#### [Work to be completed]
Leave out the pictures and print the records below exactly.

Start of Extracted records

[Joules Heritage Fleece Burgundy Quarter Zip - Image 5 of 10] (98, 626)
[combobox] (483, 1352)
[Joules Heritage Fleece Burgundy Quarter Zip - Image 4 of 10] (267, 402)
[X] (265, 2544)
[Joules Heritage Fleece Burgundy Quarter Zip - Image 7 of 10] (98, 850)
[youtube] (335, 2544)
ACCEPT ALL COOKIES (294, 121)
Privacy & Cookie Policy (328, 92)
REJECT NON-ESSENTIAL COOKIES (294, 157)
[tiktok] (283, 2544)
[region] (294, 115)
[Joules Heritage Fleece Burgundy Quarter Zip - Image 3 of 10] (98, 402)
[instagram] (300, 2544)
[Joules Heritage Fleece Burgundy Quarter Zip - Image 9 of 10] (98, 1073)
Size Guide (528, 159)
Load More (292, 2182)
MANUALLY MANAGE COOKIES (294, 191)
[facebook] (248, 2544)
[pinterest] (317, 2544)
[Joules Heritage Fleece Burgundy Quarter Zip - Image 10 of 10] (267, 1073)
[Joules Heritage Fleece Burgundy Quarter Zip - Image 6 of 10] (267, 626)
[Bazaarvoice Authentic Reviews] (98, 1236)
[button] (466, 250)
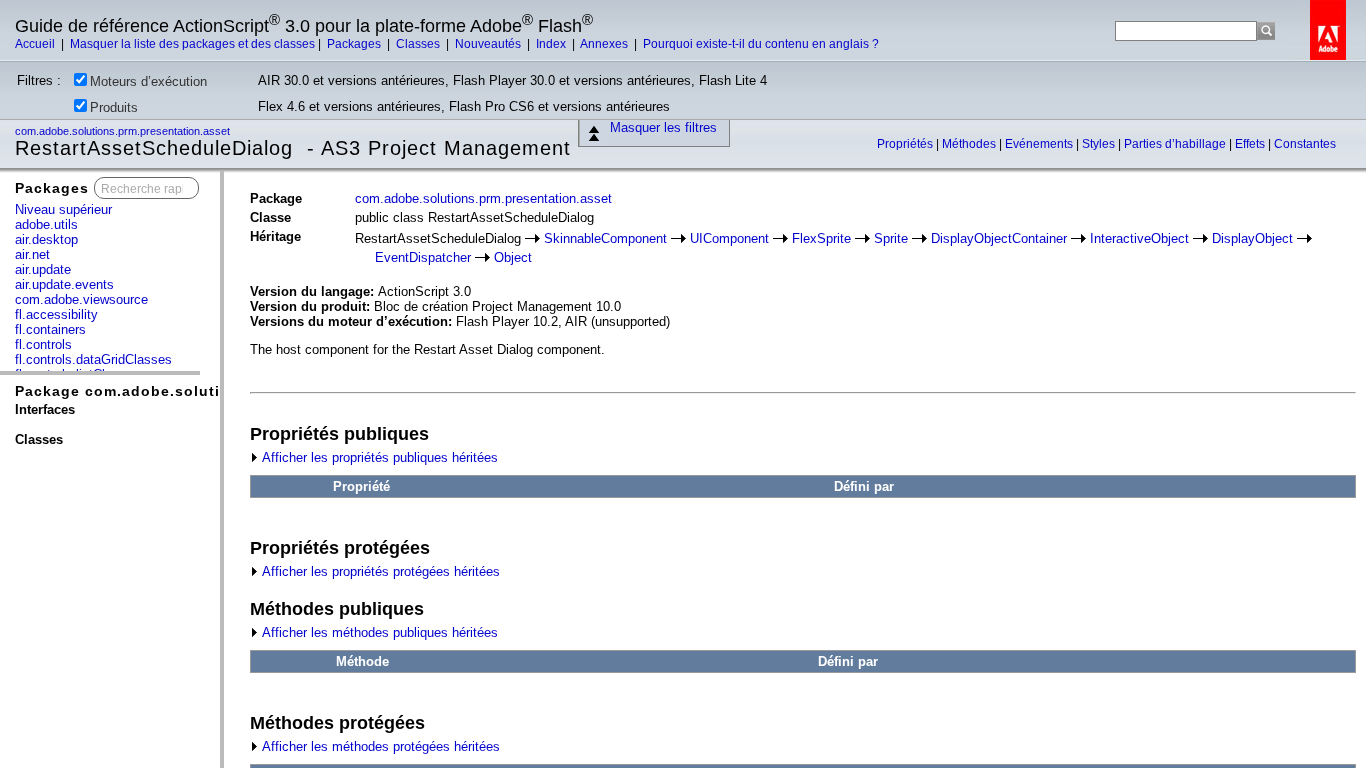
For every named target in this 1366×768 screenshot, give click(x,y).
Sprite (891, 238)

End of Extracted records

#### [Written answer]
[Joules Heritage Fleece Burgundy Quarter Zip - Image 5 of 10] (98, 626)
[combobox] (483, 1352)
[Joules Heritage Fleece Burgundy Quarter Zip - Image 4 of 10] (267, 402)
[X] (265, 2544)
[Joules Heritage Fleece Burgundy Quarter Zip - Image 7 of 10] (98, 850)
[youtube] (335, 2544)
ACCEPT ALL COOKIES (294, 121)
Privacy & Cookie Policy (328, 92)
REJECT NON-ESSENTIAL COOKIES (294, 157)
[tiktok] (283, 2544)
[region] (294, 115)
[Joules Heritage Fleece Burgundy Quarter Zip - Image 3 of 10] (98, 402)
[instagram] (300, 2544)
[Joules Heritage Fleece Burgundy Quarter Zip - Image 9 of 10] (98, 1073)
Size Guide (528, 159)
Load More (292, 2182)
MANUALLY MANAGE COOKIES (294, 191)
[facebook] (248, 2544)
[pinterest] (317, 2544)
[Joules Heritage Fleece Burgundy Quarter Zip - Image 10 of 10] (267, 1073)
[Joules Heritage Fleece Burgundy Quarter Zip - Image 6 of 10] (267, 626)
[Bazaarvoice Authentic Reviews] (98, 1236)
[button] (466, 250)
For every named target in this 1366×768 screenshot, give click(x,y).
Sprite (891, 238)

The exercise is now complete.